El restaurante Solana (una estrella Michelin) es uno de esos enclaves mágicos de la gastronomía española. Rodeado de montañas, se asoma -a un paso del santuario de La Bien Aparecida- al valle del río Asón, que desciende caprichoso hasta el mar en Colindres desde la lejana Peña de Azalagua. La casona del restaurante funciona como dos pulmones que alimentan una cocina desde la que se bombean las mesas de la gastronomía creativa de Ignacio Solana y el bar del pueblo, con su barra de madera oscura, su recuerdos en las paredes y al fondo, el despacho de doña Begoña Pérez, la madre y el alma de uno de esos restaurantes donde se respira pasión y mimo por el producto. Y es un despacho donde atiende a parroquianos y a los pequeños proveedores que marcan la diferencia y el carácter esencial de esta casa.

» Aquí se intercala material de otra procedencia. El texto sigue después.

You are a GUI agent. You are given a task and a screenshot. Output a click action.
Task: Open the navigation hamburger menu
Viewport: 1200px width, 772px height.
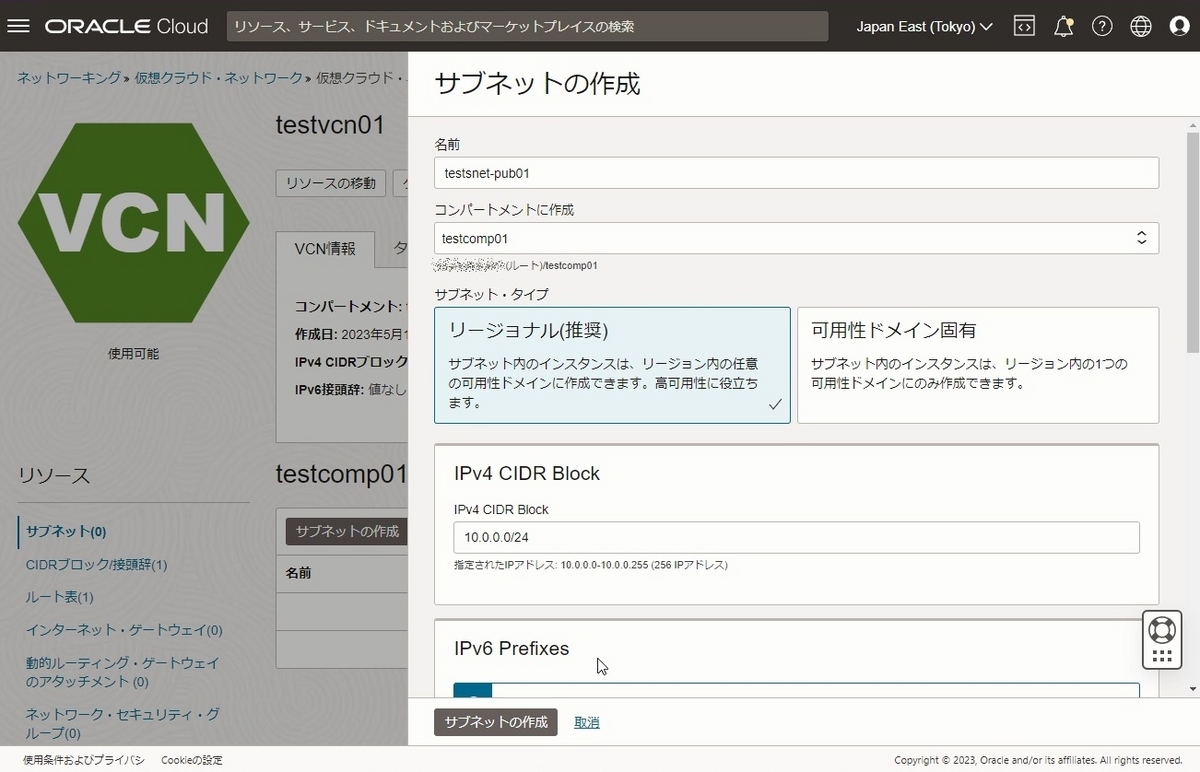(18, 26)
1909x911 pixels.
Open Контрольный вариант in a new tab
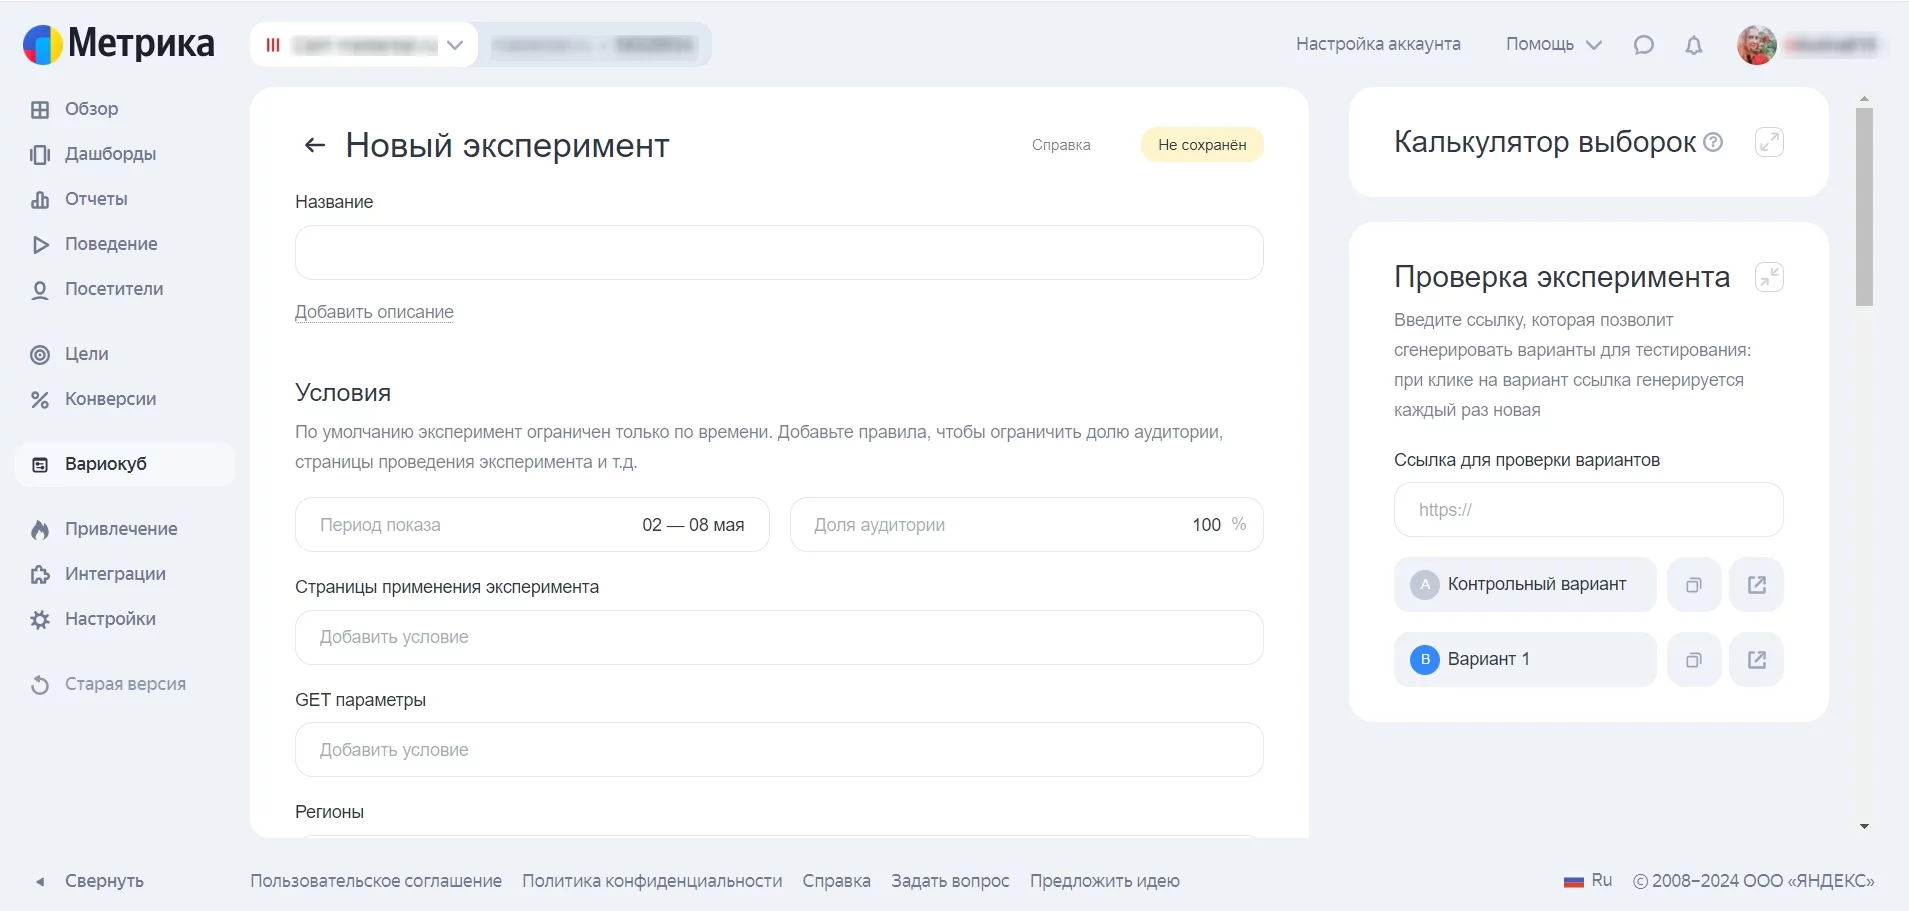pos(1756,585)
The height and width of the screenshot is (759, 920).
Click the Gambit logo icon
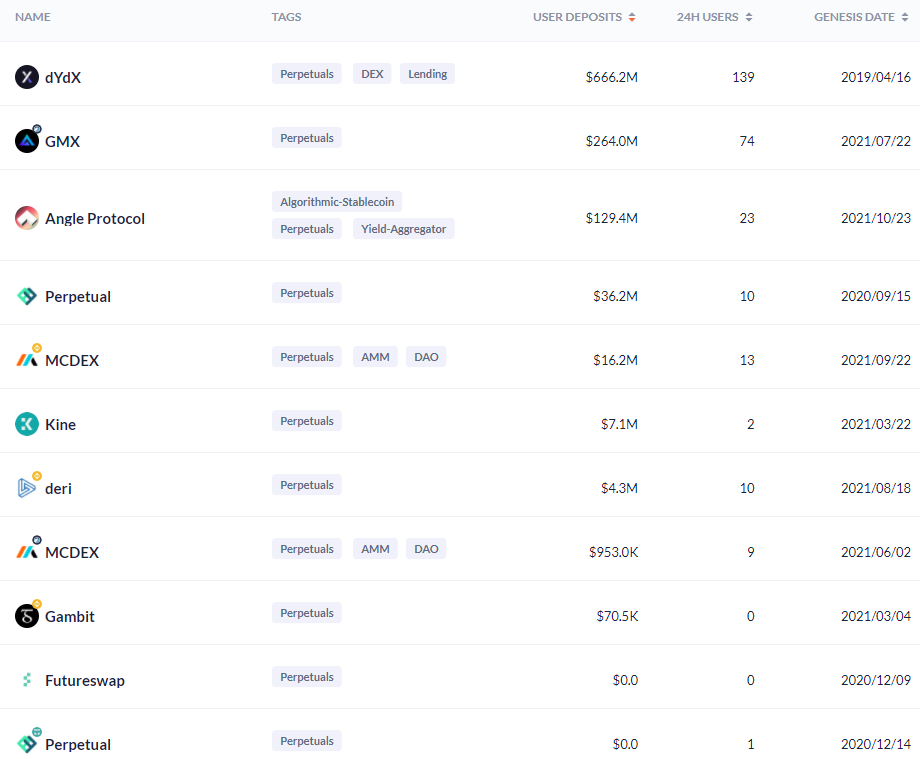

Ignacio Solana es el chef, campeón de la mejores croquetas del mundo con una receta inspirada por su madre, y a su lado siempre, Noelia Hermosilla, sumiller y jefa de Sala, además de riojana de Cenicero y alumna de la Escuela de Hostelería de Santo Domingo de la Calzada. Perfecta conjunción de un cocinero que refleja su personalidad en cada plato y el servicio de un espacio amable y lleno de luz en el que Noelia trabaja con discreción, encanto y esa amabilidad absolutamente alejada de cualquier corset.

  • Restaurante Solana

  • Ubicación La Bien Aparecida Nº 11, 39849 Ampuero (Cantabria).

  • Telf 942 676 718.

  • www restaurantesolana.com

El menú degustación del Otoño tiene diecisiete pases y supone un recorrido por el alma de la cocina cántabra contemporánea con muchos de sus productos icónicos, como la anchoa, el bocarte, el mejillón o esa media verónica en forma de Cocido Montañés actualizado pero igualmente suculento y profundo. Una delicia sutil que tiene su cumbre en un plato sencillamente memorable: la yema de huevo campero de Asón, con una carbonara verde, con enoki y trufa, un platazo que por sí solo define el espíritu de un cocinero con los pies en su tierra cántabra pero absolutamente abierto a la aventura sosegada y sostenida por la búsqueda del sabor. Una delicia total, fresca y limpia.

La croqueta campeona del mundo es una locura, como algo tan radical en su sencillez como el bocado de Compagno, con un punto deliciosamente picante. Los callos con carabineros también son memorables y la alcachofa confitada.... Una delicia absoluta en un restaurante al que hay que volver.